A linguagem é o material do qual é feita quase toda a cultura humana. Os direitos humanos, por exemplo, não estão inscritos em nosso DNA. São, antes, artefatos culturais que criamos ao contar histórias e escrever leis. Os deuses não são realidades físicas. São, antes, artefatos culturais que criamos ao inventar mitos e escrever escrituras.
O dinheiro também é um artefato cultural. As cédulas são apenas pedaços de papel coloridos e, atualmente, mais de 90% do dinheiro nem sequer são cédulas, mas apenas informação digital contida em computadores. O que confere valor ao dinheiro são as histórias que nos contam sobre ele os banqueiros, os ministros das finanças e os gurus das criptomoedas. Sam Bankman-Fried, Elizabeth Holmes e Bernie Madoff não eram especialmente bons em criar valor real, mas todos eram narradores de histórias extremamente capazes.

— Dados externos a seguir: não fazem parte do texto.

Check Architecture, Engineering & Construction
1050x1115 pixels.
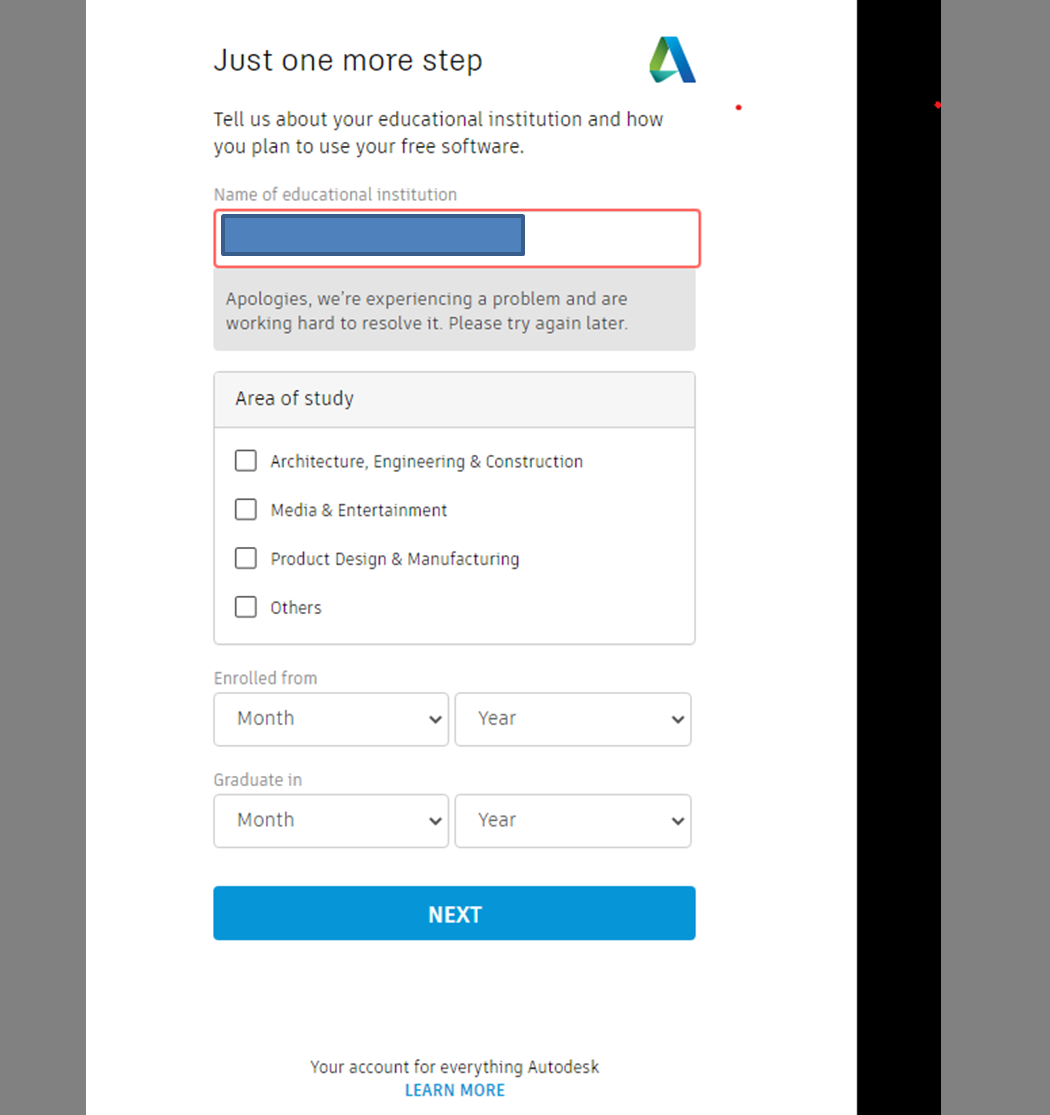click(x=245, y=460)
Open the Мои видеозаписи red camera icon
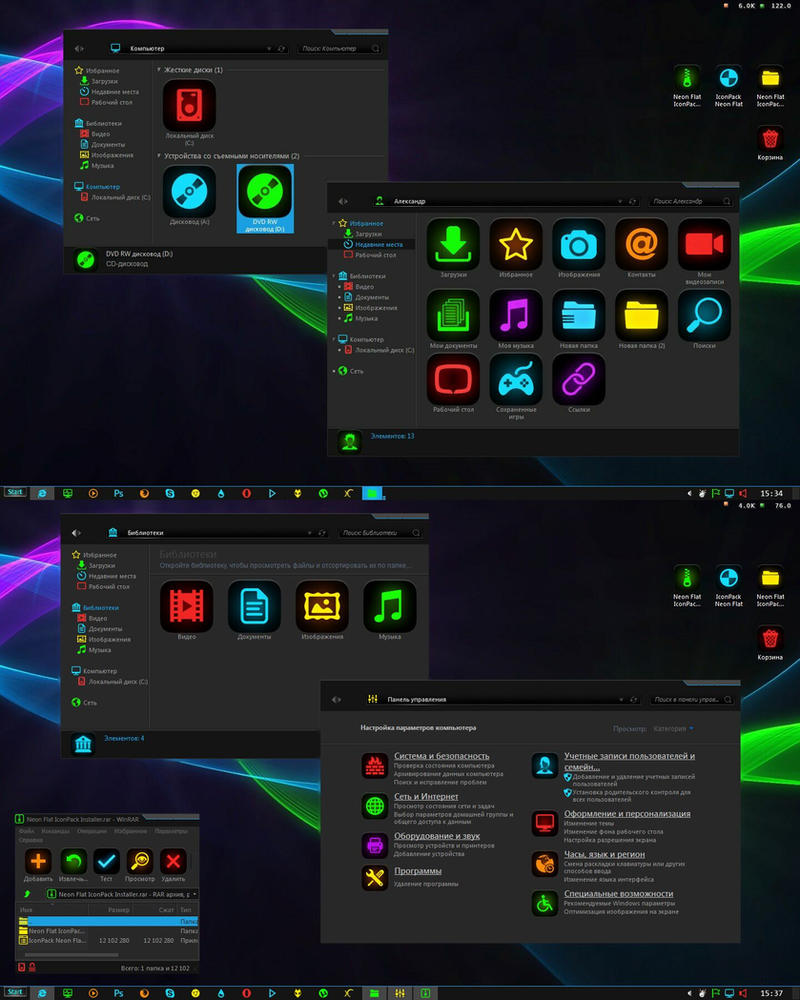Viewport: 800px width, 1000px height. coord(704,244)
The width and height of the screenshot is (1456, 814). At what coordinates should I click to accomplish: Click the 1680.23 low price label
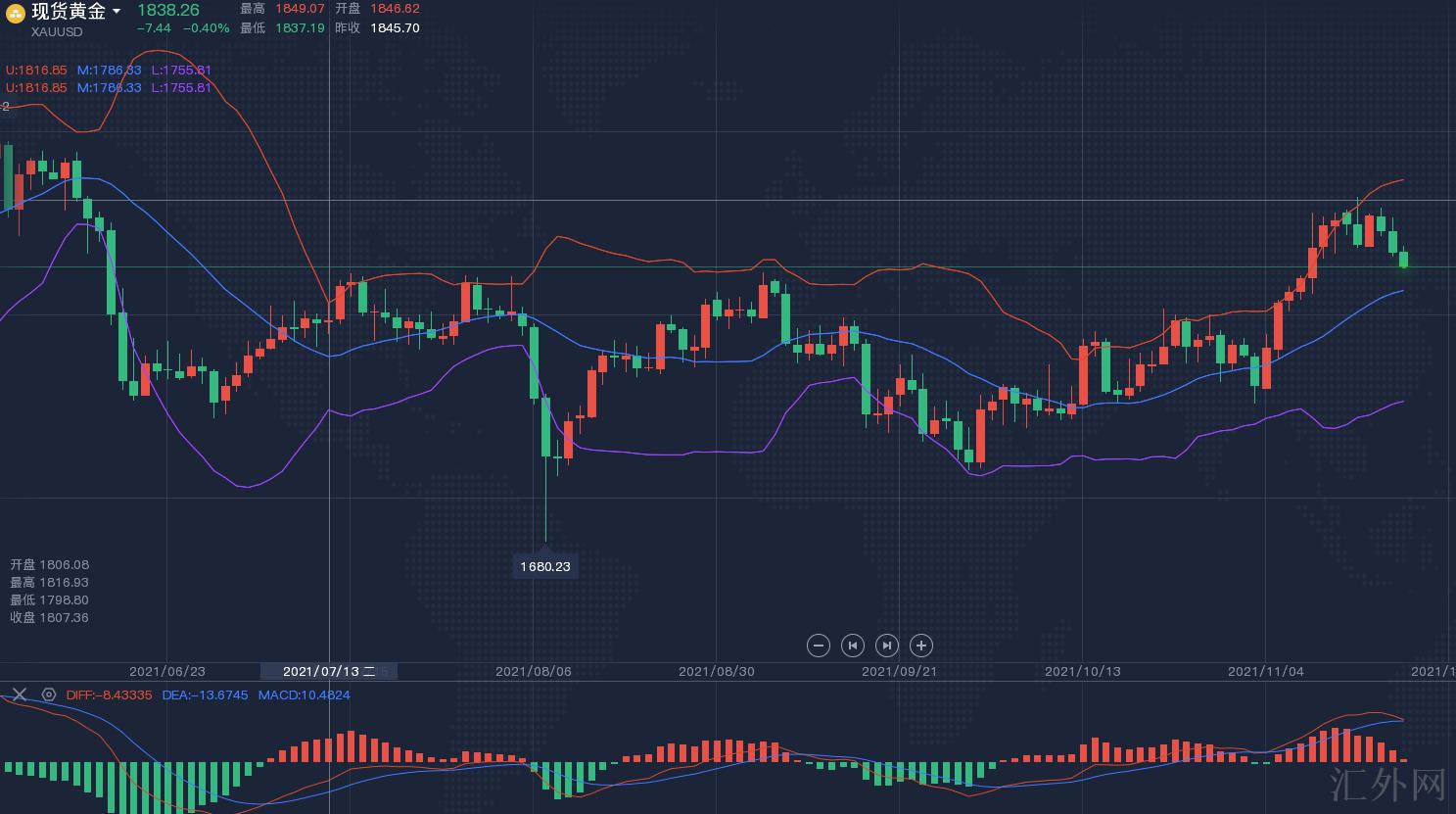coord(544,566)
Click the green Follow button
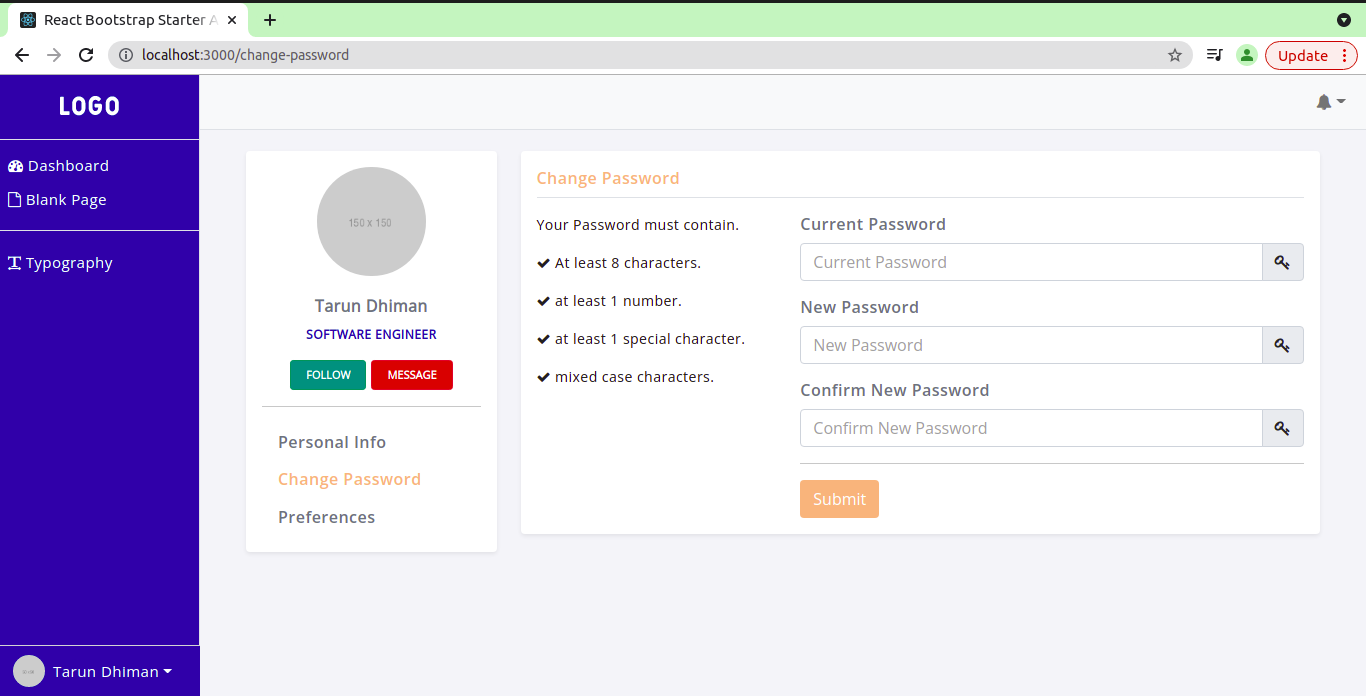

O que aconteceria uma vez que uma inteligência não humana se tornasse melhor do que o ser humano médio em contar histórias, compor melodias, desenhar imagens e escrever leis e escrituras? Quando as pessoas pensam no ChatGPT e em outras novas ferramentas de IA, frequentemente se sentem atraídas por exemplos como crianças em idade escolar que usam IA para escrever seus ensaios. O que acontecerá com o sistema escolar quando as crianças fizerem isso? Mas esse tipo de pergunta ignora o panorama geral. Esqueçam os ensaios escolares. Pensem na próxima corrida presidencial dos Estados Unidos em 2024 e tentem imaginar o impacto das ferramentas de IA que podem ser utilizadas para produzir em massa conteúdo político, notícias falsas e escrituras para novos cultos.
Nos últimos anos, o culto QAnon se agrupou em torno de mensagens anônimas online, conhecidas como “Q drops”. Os seguidores reuniam, reverenciavam e interpretavam esses Q drops como um texto sagrado. Embora, até onde sabemos, todos os Q drops anteriores tenham sido compostos por humanos e os bots simplesmente ajudassem a difundi-los, no futuro poderemos ver os primeiros cultos da história cujos textos reverenciados foram escritos por uma inteligência não humana. Ao longo da história, as religiões reivindicaram uma fonte não humana para seus livros sagrados. Em breve, isso poderá se tornar realidade.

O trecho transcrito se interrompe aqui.